Pasien merasa para pasien COVID-19 di Wisma Atlet perlu mendapat layanan konsultasi psikologi yang lebih memadai. Kondisi psikologis pasien satu dengan lainnya berbeda-beda. Layanan psikologi bisa menghindarkan pasien dari depresi yang berbahaya.
"Saya berkaca pada diri sendiri, awalnya saya juga 'down' secara psikologis karena mengetahui saya positif COVID-19. Awal-awalnya doang sih," kata Christman Batubara (31), saat berbincang dengan detikcom, Mingu (20/9/2020).

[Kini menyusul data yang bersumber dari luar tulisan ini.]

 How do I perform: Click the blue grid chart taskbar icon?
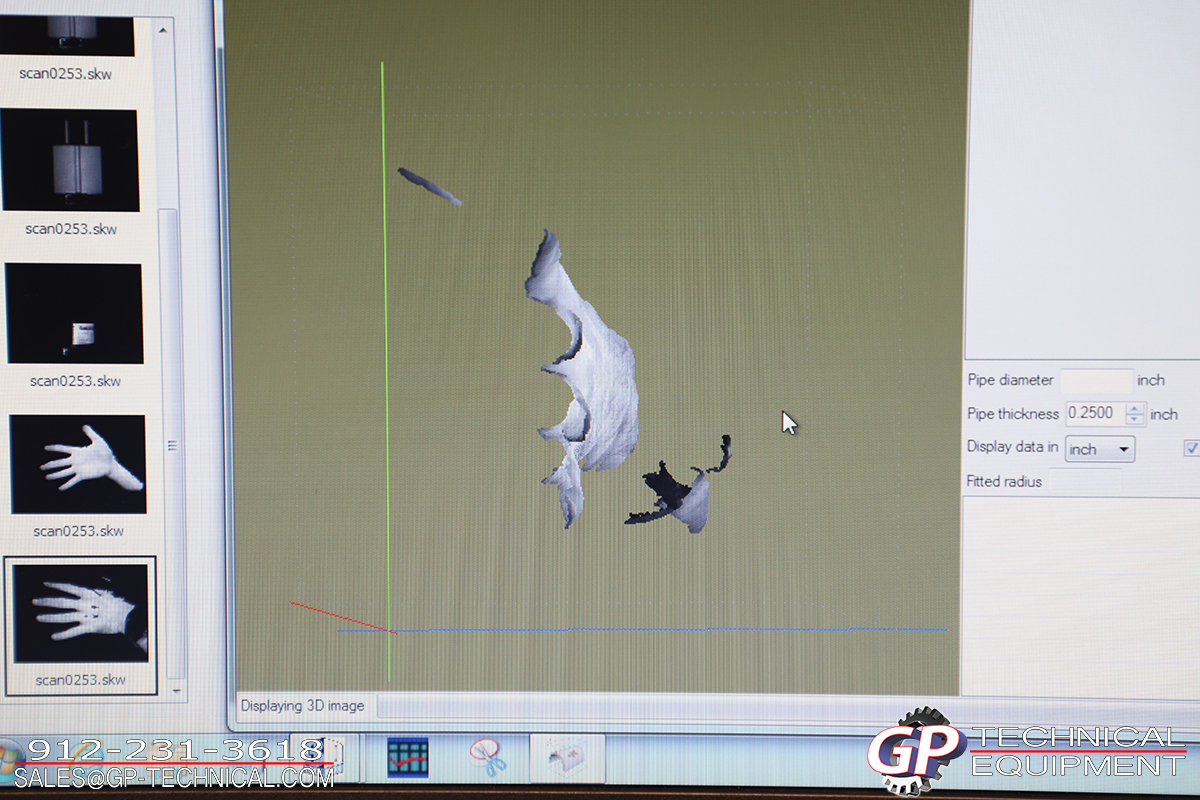coord(408,758)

Chris adalah salah satu dari ribuan pasien yang kini menghuni Wisma Atlet, Kemayoran, Jakarta Pusat. Dia sudah berada di sini sejak 14 September. Dia menceritakan contoh kebutuhan konseling psikologi yang lebih baik untuk pasien di sini.
Beberapa waktu lalu, ada pasien yang mengakhiri hidupnya di Tower 6. Kabar ini dikonfirmasi Kepala Penerangan Kogabwilhan-I Kolonel Marinis Aris Mudian pada Kamis (10/9) lalu.
Ada pula 'alumni' pasien isolasi yang memandang bahwa pendampingan psikologi perlu ditingkatkan. Dia adalah Juno (36) yang pernah sebulan menjalani isolasi di Wisma Atlet dari 17 April hingga 18 Mei lalu.
Juno menilai stres bisa menghinggapi pasien. Dalam kondisi tertentu, pesan WhatsApp dari teman-teman pasien yang berisi ucapan penyemangat justru bisa membuat kesal. Di sisi lain, pasien isolasi cenderung sendiri, terpisah dari orang-orang terkasih. Pendampingan psikologi yang serius perlu ada.
"Di sana juga ada tim psikologi di Rumah Sakit Darurat Wisma Atlet. Saya sebagai orang yang pernah di Wisma Atlet, ingin juga membuka layanan pendampingan, ada tim psikolog berbagai daerah yang ingin bergerak mandiri," ujar Juno.
Baik Chris maupun Juno menilai pendampingan atau layanan konsultasi psikologi untuk pasien perlu ditingkatkan lagi.